Exercise requirements:
Look through the records below for the line holding "Task: Click the magnifier zoom icon". Write it out exactly, with each following line through the line holding "Task: Open Learn more about API tokens".

=== Begin Enclosure ===

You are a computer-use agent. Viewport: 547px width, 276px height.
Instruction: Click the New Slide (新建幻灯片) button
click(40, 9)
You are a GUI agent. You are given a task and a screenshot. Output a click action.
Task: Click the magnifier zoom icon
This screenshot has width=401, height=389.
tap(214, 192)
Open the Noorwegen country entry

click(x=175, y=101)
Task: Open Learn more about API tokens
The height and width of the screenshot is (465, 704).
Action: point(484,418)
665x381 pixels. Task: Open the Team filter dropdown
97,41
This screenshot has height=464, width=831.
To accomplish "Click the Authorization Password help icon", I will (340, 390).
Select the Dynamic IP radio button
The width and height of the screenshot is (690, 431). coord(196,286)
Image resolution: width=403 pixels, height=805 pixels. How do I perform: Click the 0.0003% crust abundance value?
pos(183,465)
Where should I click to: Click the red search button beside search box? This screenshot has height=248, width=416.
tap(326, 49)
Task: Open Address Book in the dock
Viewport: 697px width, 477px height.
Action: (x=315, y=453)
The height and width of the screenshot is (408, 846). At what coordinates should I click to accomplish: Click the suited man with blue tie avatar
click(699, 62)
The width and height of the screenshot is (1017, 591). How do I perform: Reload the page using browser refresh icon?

=== End Enclosure ===

Task answer:
Task: Click the magnifier zoom icon
This screenshot has width=401, height=389.
tap(214, 192)
Open the Noorwegen country entry

click(x=175, y=101)
Task: Open Learn more about API tokens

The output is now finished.